§ ACTIONS TO TAKE:
1. Reproduce everything in the Ommegang weekend recap from "Random group of" down to "badly of it.", without changing a word.
2. Carry the Ommegang weekend recap further, starting after its last sentence.

═════ EXCERPTED PASSAGE ═════

The loveliest Waffle House bathroom these eyes have ever seen:
Debbie Allen prepares her N.Y. Performing Arts School modern dance class for the big Thriller number:
FIRE!
Shirtless Tim Johnson is presenting.
And he's rewarded for his presentation.
Cleary playing Weird Science.
Katie showing off her OmmeBling.
Flav's classy drinking of the brew (pinky UP!).
Random group of people who decided to molest STJ while he was passed out. They started with the drumstick.

Tim getting a faceful of man-ass.

More Tim fun.

Peace out.

Worst 3-way ever.

VIDEO: Clayton dances a jig with (and humps on) an unsuspecting chair.
VIDEO: That sh1t was tight. I won't listen to anyone who speaks badly of it.
Guys,
Another year, another Ommegang weekend of campfires and
jackassery.
First, thanks to Ercan (pronounced "AirJohn"),
Katie, Jessie, & Anne who
picked up with us and made the weekend go great on and off the field. The
first 3 names listed are from Albany and run a pretty cool-sounding
tournament the weekend before Wildwood called "Ow My Knee!
(http://www.albanyultimate.org/OwMyKnee.html). I know some of us were
talking about heading up there.
Second, thanks to the folks who got up there early and
set up the tents and
got everything ready for the late arrivers. The fact that my tunnel wasn't
in effect will not be mentioned.
Friday night, people arrived in shifts, and those that
came later had a lot
of catching up to do on their drinking. I had a base of Waffle House
goodness that would sustain me and insulate my colon for much of the
weekend. Life was good. Most of us went to bed pretty late, but luckily
my tent was on a slope and Goose was the base camp in this sordid metaphor.
Saturday morning we awoke to a steady rain. Nothing improves
camping like
rain, right? So some of us wandered thru the mud to the main tent to get
some grub and see what the deal was. Well, luckily our old friend Big Rick
was running things. So we of course knew nothing. The weather was supposed
to improve, but there was no captain's meeting (that I was aware of), no
announcement that the games were on/off (that I was aware of), and no Big
Rick to be seen (that I was certainly aware of).
So we got our crap together and headed out to the fields.
We won our first
2 games, the first one easily and the second one harder than we should have.
Sandwiched between those games was some wiffleball. Our next bye we spent
at the lovely Elm Inn, where Flav argued with rednecks that the USA is
everyone's hometown and we finally watched the first half of the USA/Italy
game.
Shockingly, we came out flat in the next 2 games and
lost both to a couple
of pretty good teams. The second team, especially had a very effective ho
stack and a "woman" who was fast as hell. One of the highlights was
my
sliding one-handed catch of an Ercan hammer. Some on the sidelines alleged
that my left hand was behind my head in an allegedly gay pose. I wouldn't
know what my left hand was doing since it was of no use to me at the time.

═════ SUPPLIED MATERIAL ═════

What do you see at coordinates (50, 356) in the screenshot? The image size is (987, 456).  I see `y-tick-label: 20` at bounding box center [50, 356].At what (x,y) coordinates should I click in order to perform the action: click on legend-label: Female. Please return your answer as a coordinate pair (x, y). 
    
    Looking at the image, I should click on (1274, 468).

═════

§ RESPONSES PER TASK:
1.
Random group of people who decided to molest STJ while he was passed out. They started with the drumstick.

Tim getting a faceful of man-ass.

More Tim fun.

Peace out.

Worst 3-way ever.

VIDEO: Clayton dances a jig with (and humps on) an unsuspecting chair.
VIDEO: That sh1t was tight. I won't listen to anyone who speaks badly of it.

2.
We rallied to tie it a 6-6, but they pulled away in the second half.
After some much-needed showers (some of us came straight
from Edgely Friday
night and slept in the clothes we played in), we returned to camp looking
for some grub. Annoyed that for a $350 team fee, we weren't getting any
free food or beer, some of us headed back to the lovely Elm Inn, their
lovely dining room and their especially lovely $1.25 Genesee Cream Ales.
Pat ordered anything that wasn't tied-down to be batter-dipped, fried, and
placed in a basket. And of course Cleary got a prime rib the size of my
head. And that was the Queen Cut.
We returned to the campsite and started drinking anything
but Ommegang beer.
PBR, Sparks, lots of Sparks. Right, ladies? All this energy led to some
interesting experiences:
Sunday started way too early, and since we didn't win
one of our last 2
games on Saturday, we had no 1st-round bye. In a great bit of planning, 5
of the 7 main fields were being taken over by a soccer tourney at 1. So, of
course, schedules suddenly became tight, and our 1st game was capped at 7.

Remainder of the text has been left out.